_Problem requirements:_ The line that contains "Select the CNAME Record badge" marks the start. Please set it down, with every later line of the data, exactly and without pictures.

_Material provided:_
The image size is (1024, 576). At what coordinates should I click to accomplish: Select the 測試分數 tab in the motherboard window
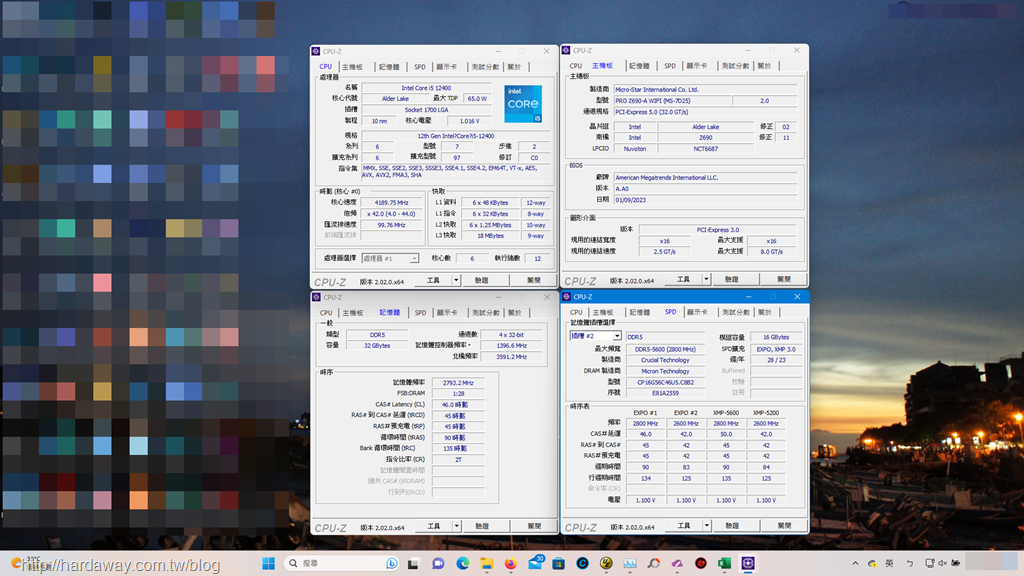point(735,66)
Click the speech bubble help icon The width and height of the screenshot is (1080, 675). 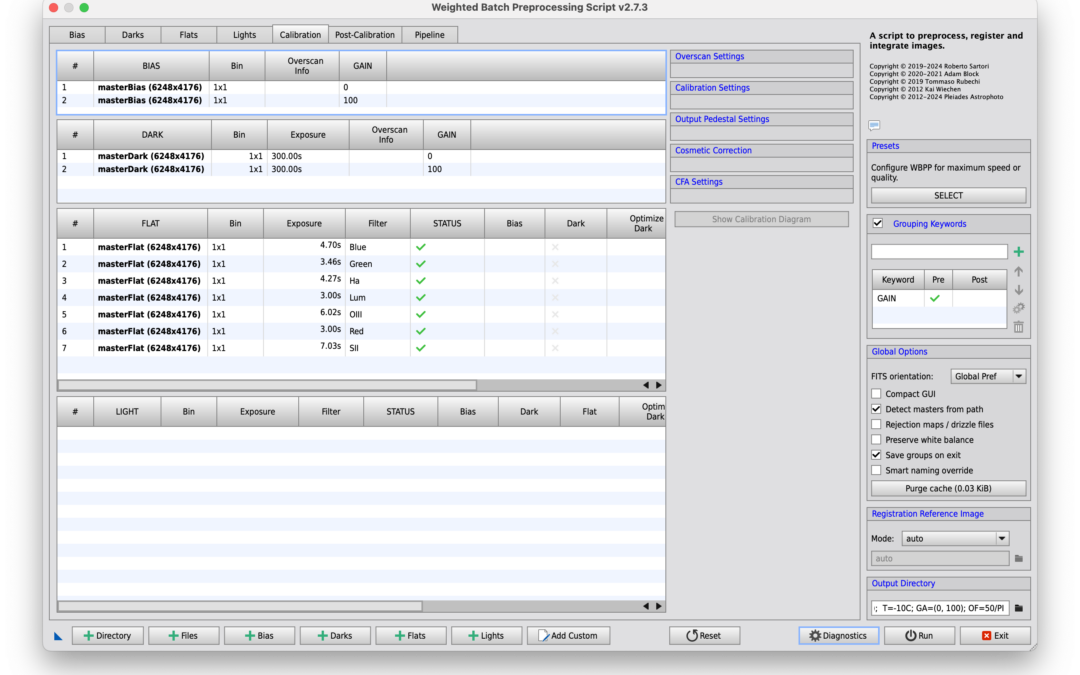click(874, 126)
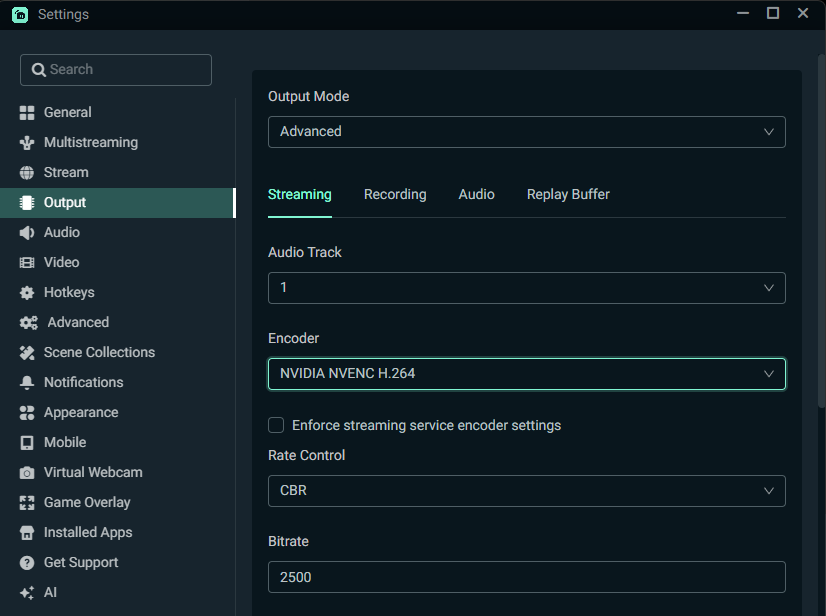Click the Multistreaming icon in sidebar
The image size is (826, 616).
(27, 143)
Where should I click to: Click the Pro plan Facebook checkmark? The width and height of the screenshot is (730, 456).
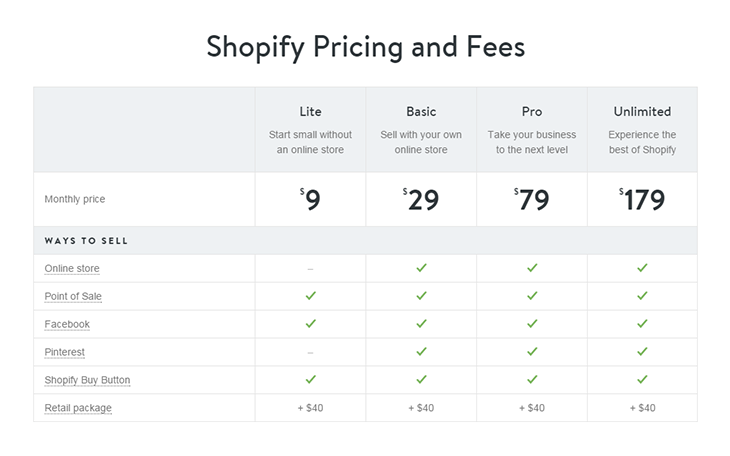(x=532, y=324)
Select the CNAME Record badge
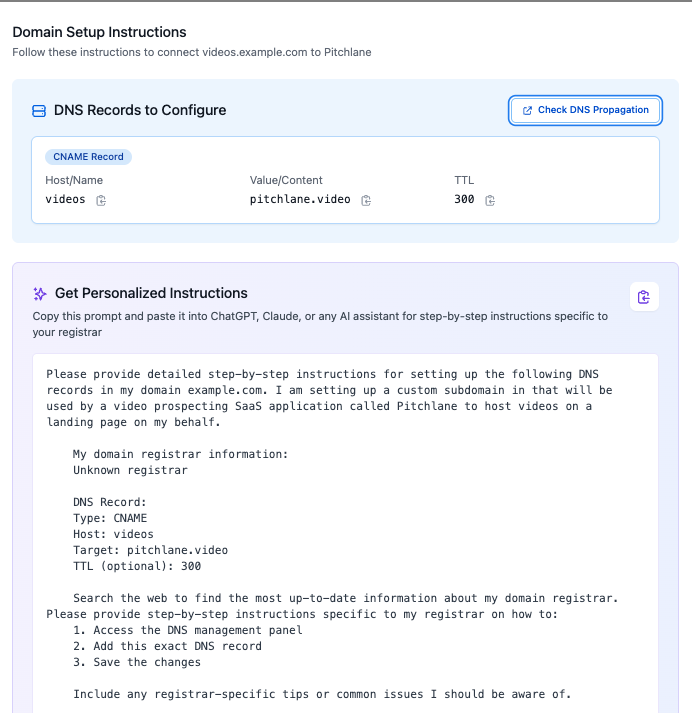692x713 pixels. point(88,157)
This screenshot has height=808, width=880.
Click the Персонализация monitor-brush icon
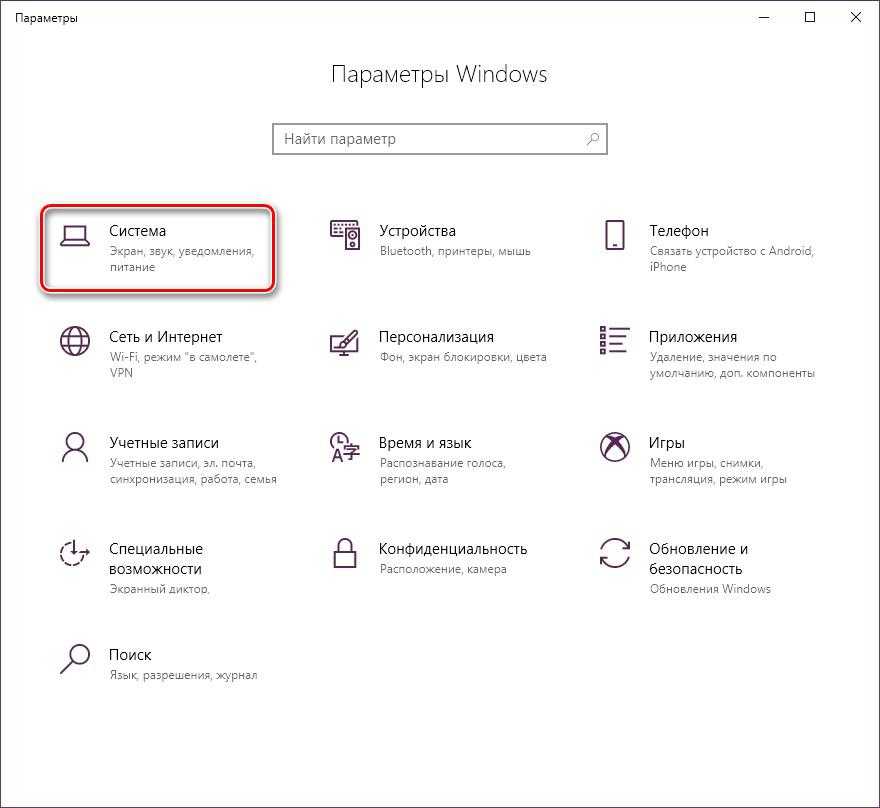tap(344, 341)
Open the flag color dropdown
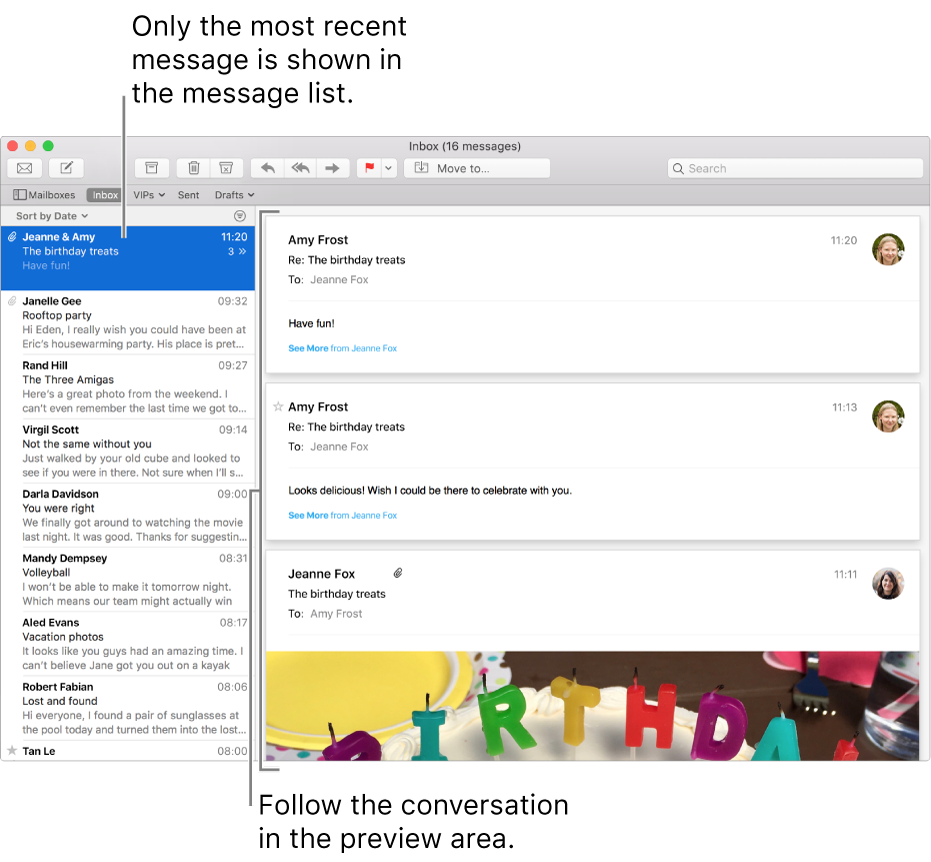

_Expected answer:_
Select the CNAME Record badge
692x713 pixels. point(88,157)
This screenshot has height=808, width=880.
Click the Персонализация monitor-brush icon
tap(344, 341)
Open the flag color dropdown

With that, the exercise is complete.